Conseil 3 : comparer ce qui est comparable

Les acousticiens du bâtiment n’utilisent pas les mêmes grandeurs en laboratoire et sur chantier. Aussi, évitez de les confondre. Les grandeurs utilisées en laboratoire sont révélatrices du matériau ou de l’échantillon testé, ce qui permet de comparer les performances de différents matériaux ou échantillons. Sur chantier, les variables donnent une idée de la façon dont fonctionne l’ensemble du ‘système de construction’. Cela dépend beaucoup du contexte : design, connexions, géométrie des pièces, et l’on n’obtiendra une image claire de la performance réelle du système de construction que pour ce site particulier. Les exigences normatives concernent toujours les prestations sur le chantier.

Conseil 4 : un habitant se plaint. Que faire ?

La norme acoustique NBN S01-400-1 (2008) pour les bâtiments résidentiels comprend deux niveaux de qualité : le confort ‘normal’ et le confort ‘accru’. Les exigences en matière de confort acoustique normal doivent garantir que 70 % des utilisateurs sont satisfaits. Elles sont considérées comme économiquement justifiées.
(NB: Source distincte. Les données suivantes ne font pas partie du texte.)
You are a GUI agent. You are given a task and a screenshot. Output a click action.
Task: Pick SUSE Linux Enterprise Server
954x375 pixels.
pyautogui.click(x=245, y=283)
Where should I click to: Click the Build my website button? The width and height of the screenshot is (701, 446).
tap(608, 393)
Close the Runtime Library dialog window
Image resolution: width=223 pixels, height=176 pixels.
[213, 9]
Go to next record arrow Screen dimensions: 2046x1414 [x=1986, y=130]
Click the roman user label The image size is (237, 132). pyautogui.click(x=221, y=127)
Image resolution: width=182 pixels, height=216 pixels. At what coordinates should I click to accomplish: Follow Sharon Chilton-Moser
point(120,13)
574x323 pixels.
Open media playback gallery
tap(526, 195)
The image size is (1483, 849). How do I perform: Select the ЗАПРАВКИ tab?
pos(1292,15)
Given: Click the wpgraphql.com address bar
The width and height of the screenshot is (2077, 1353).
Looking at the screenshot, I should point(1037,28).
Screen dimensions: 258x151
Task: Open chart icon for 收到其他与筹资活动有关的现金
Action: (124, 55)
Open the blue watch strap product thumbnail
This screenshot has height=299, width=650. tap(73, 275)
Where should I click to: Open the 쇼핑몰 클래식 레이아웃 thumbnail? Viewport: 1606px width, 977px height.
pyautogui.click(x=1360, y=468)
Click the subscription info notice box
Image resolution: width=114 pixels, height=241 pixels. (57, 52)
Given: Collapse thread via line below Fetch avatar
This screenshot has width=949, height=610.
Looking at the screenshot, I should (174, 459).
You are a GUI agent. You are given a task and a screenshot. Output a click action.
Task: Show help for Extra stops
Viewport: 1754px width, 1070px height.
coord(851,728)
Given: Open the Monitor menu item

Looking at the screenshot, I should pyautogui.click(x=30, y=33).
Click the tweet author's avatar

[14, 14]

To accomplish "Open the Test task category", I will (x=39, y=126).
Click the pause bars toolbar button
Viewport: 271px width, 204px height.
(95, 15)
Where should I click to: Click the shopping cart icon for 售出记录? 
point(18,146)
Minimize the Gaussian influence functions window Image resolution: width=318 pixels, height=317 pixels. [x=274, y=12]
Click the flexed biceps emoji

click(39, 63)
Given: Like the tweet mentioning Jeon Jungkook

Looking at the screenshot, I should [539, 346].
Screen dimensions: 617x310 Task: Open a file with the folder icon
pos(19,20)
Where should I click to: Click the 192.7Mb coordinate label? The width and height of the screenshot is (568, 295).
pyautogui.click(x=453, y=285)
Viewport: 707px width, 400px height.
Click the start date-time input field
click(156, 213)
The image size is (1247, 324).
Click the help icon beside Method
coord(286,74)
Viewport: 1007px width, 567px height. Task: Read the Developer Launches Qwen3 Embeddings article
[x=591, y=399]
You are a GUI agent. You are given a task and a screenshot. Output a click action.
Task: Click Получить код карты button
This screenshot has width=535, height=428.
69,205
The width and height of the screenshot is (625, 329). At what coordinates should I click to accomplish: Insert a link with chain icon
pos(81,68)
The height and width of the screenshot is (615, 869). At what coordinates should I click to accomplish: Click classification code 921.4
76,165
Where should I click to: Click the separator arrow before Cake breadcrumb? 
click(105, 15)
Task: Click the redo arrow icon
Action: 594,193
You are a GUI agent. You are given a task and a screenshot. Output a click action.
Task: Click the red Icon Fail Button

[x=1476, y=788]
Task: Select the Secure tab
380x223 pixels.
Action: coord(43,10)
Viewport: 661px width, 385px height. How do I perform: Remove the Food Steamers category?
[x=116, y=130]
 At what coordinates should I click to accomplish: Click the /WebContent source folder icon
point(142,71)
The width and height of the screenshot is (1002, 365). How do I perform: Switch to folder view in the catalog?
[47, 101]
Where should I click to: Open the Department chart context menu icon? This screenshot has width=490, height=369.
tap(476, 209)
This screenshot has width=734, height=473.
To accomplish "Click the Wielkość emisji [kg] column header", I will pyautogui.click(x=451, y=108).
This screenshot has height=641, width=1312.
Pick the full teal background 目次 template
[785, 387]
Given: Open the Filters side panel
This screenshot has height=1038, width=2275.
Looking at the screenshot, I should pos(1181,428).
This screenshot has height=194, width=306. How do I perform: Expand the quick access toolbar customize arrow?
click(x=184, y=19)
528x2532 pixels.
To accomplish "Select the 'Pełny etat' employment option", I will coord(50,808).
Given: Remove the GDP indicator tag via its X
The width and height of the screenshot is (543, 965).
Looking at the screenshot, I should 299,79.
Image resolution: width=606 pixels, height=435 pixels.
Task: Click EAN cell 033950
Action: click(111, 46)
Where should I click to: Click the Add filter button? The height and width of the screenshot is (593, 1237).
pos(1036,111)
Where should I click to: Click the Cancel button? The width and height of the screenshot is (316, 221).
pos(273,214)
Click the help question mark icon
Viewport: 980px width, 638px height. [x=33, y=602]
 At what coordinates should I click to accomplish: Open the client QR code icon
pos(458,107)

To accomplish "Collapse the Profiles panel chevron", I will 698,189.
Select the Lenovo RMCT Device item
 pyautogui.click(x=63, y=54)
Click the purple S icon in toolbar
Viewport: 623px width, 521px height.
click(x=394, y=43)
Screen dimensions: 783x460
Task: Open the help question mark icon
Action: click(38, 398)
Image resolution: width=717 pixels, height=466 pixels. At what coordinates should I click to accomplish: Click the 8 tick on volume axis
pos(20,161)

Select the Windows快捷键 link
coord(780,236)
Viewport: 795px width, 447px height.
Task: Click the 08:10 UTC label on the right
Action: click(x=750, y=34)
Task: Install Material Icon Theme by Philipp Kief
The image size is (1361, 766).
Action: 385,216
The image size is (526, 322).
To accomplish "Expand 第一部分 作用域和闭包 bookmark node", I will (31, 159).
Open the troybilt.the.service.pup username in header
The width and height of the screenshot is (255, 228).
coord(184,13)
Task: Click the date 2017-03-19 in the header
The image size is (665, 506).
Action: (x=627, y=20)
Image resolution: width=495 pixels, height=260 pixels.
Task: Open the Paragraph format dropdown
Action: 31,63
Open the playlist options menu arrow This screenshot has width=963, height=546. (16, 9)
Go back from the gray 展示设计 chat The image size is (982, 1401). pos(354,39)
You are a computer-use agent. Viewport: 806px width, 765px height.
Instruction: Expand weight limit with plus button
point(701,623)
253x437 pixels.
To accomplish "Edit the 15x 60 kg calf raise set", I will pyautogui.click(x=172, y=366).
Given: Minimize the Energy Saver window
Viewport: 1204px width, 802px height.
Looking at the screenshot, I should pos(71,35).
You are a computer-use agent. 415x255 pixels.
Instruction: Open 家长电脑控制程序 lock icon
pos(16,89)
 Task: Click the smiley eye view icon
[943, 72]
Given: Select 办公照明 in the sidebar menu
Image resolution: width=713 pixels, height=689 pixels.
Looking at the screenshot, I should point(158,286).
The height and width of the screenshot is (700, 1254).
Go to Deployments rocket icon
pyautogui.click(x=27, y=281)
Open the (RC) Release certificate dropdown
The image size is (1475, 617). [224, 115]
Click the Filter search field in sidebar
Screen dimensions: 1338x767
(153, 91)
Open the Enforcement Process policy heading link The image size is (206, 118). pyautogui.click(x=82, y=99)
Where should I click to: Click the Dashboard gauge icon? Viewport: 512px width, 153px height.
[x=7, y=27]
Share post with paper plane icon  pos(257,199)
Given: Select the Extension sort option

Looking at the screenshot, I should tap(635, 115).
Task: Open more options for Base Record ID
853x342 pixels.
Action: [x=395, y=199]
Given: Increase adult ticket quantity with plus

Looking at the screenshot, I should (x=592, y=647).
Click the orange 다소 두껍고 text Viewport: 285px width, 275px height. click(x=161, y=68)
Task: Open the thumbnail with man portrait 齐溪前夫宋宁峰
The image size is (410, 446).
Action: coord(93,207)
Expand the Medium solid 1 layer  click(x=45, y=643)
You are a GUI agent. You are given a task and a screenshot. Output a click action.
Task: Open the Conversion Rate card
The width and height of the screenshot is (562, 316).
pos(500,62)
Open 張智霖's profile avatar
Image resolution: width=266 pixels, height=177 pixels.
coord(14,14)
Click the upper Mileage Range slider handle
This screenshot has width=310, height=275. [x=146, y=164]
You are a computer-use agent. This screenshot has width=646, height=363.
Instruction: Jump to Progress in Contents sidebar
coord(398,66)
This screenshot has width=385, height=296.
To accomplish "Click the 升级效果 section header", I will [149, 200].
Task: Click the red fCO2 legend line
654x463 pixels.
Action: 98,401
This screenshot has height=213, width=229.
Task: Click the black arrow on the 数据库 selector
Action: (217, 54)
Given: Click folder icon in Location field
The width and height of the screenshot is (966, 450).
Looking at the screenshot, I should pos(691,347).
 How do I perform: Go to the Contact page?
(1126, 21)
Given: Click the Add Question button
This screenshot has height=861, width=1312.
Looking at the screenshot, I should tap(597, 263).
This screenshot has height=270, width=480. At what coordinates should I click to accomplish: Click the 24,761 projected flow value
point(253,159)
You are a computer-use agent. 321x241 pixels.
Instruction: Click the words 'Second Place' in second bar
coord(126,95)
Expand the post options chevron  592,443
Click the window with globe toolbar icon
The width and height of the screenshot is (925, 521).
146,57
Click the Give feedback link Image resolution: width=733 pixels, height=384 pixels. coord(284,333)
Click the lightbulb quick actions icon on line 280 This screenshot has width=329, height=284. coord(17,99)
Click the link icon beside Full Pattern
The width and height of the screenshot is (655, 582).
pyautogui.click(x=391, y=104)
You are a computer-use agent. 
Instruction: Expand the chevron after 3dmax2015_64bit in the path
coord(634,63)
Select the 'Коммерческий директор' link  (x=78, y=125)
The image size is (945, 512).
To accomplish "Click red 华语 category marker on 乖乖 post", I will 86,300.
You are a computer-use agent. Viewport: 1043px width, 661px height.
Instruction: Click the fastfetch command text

Les exigences de confort acoustique accru s’appliquent lorsque les porteurs du projet (client, acheteur, etc.) expriment des désirs particuliers en ce sens ou lorsque le vendeur ou le bailleur s’engage vis-à-vis de cette qualité auprès des futurs résidents. Si ces exigences sont respectées, le pourcentage d’occupants satisfaits est estimé à 90 %, à un niveau de bruit aérien et d’impact normal.

Ce n’est donc pas parce qu’un résident se plaint que la norme n’a pas été respectée. La seule façon objective de vérifier la conformité à la norme consiste à effectuer des mesures acoustiques sur place.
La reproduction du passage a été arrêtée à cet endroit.